Task details: Find every line in the rows below that contains the string "width", and copy each one. Case counts.

--- Start of Provided information ---

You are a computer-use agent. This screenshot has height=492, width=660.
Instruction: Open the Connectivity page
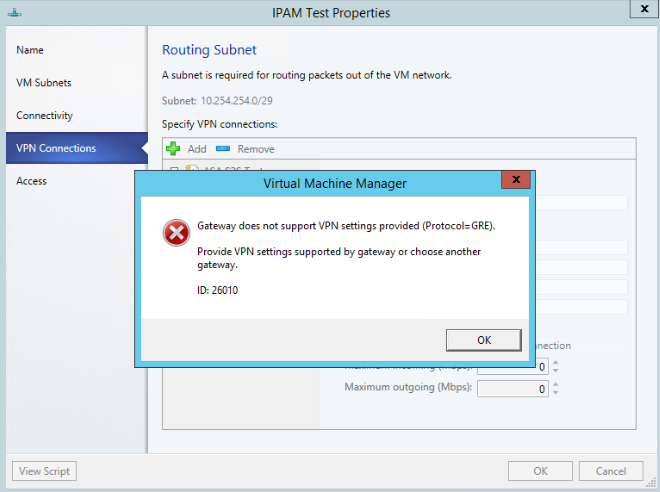pos(45,116)
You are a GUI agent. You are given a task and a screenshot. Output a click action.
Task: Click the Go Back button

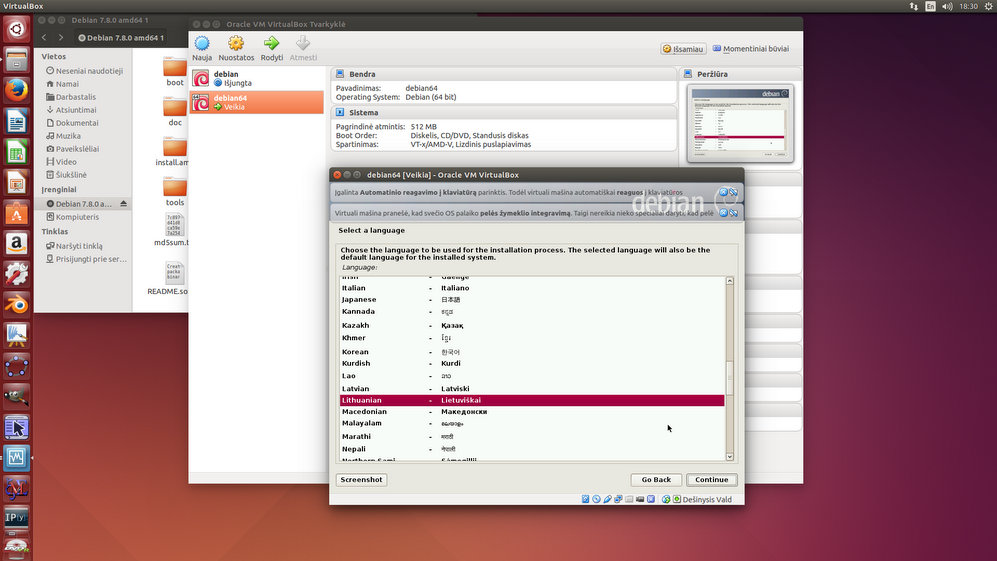click(x=656, y=480)
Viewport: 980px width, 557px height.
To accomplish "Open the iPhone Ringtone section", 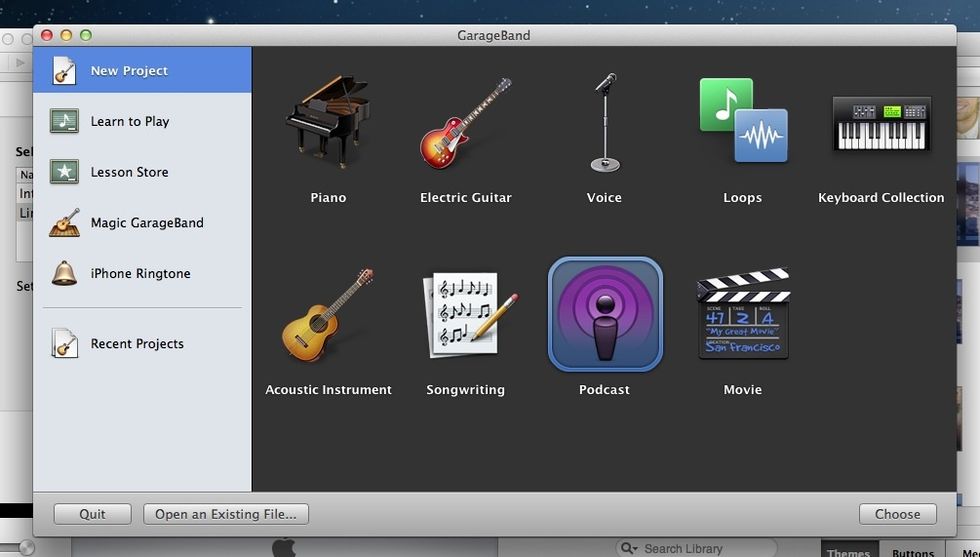I will 140,274.
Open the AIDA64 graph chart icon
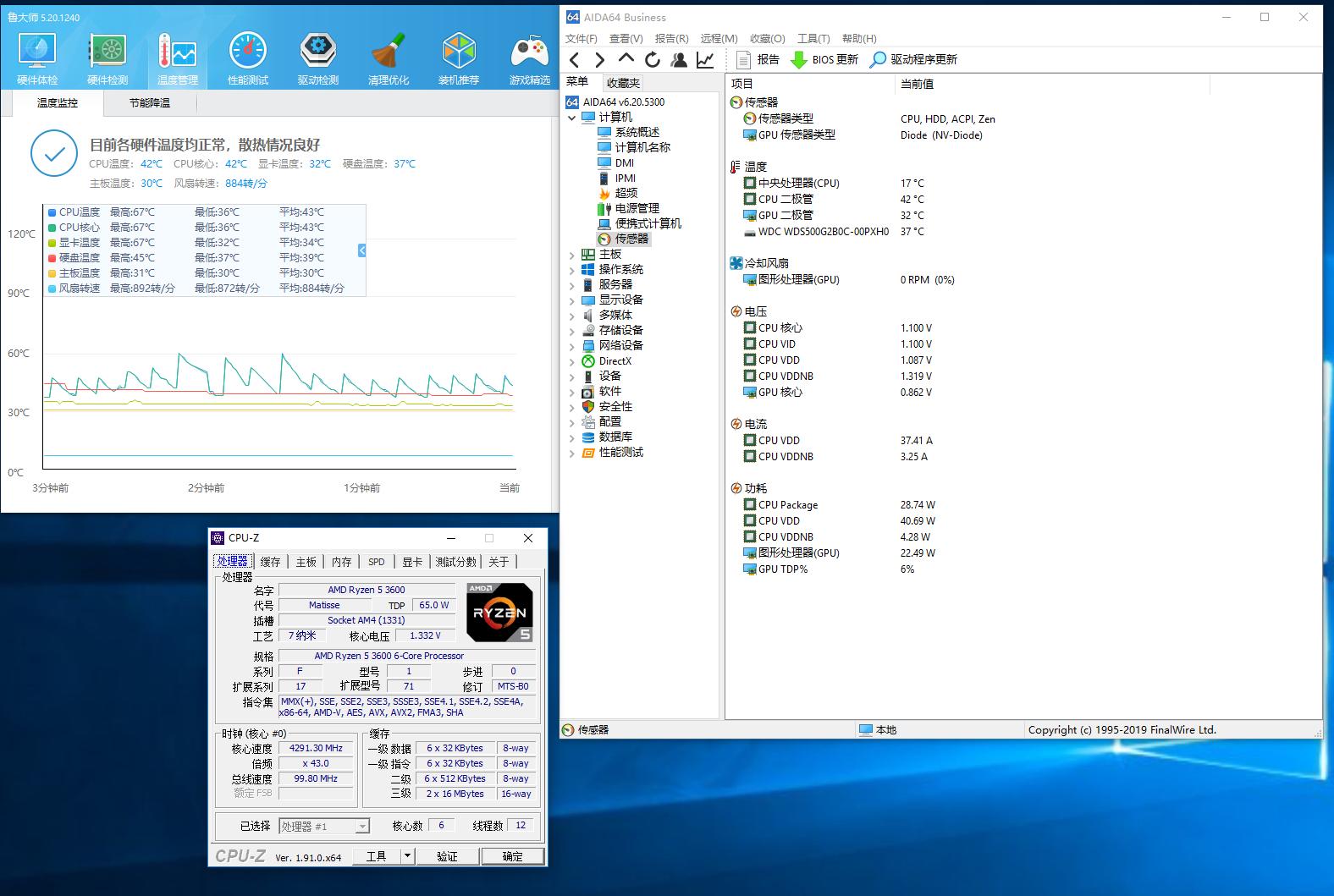 click(x=704, y=59)
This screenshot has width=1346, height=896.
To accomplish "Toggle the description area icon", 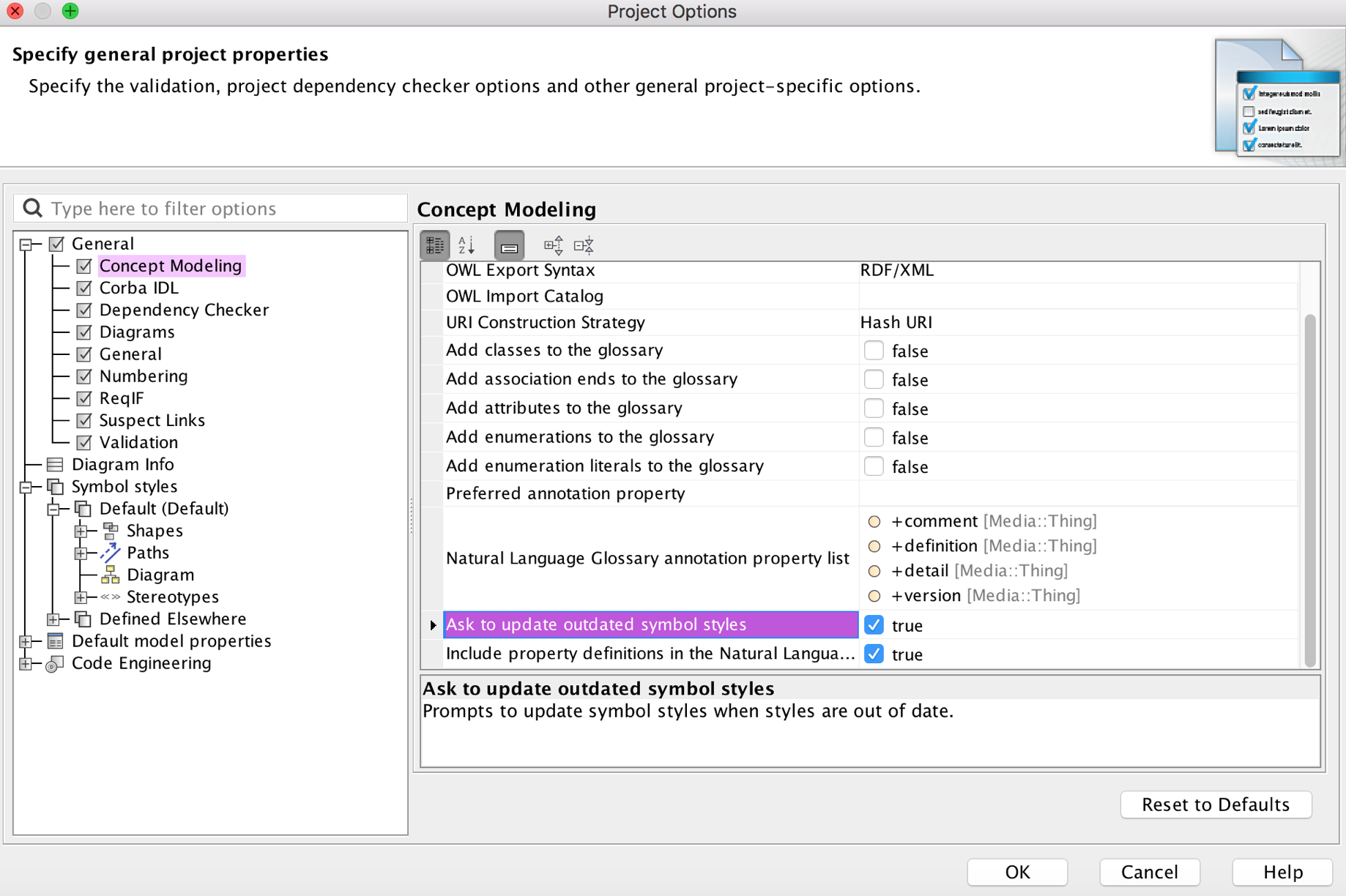I will (509, 245).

--- End of Provided information ---

Task result:
You are a computer-use agent. This screenshot has height=492, width=660.
Viewport: 980px width, 557px height.
This screenshot has width=1346, height=896.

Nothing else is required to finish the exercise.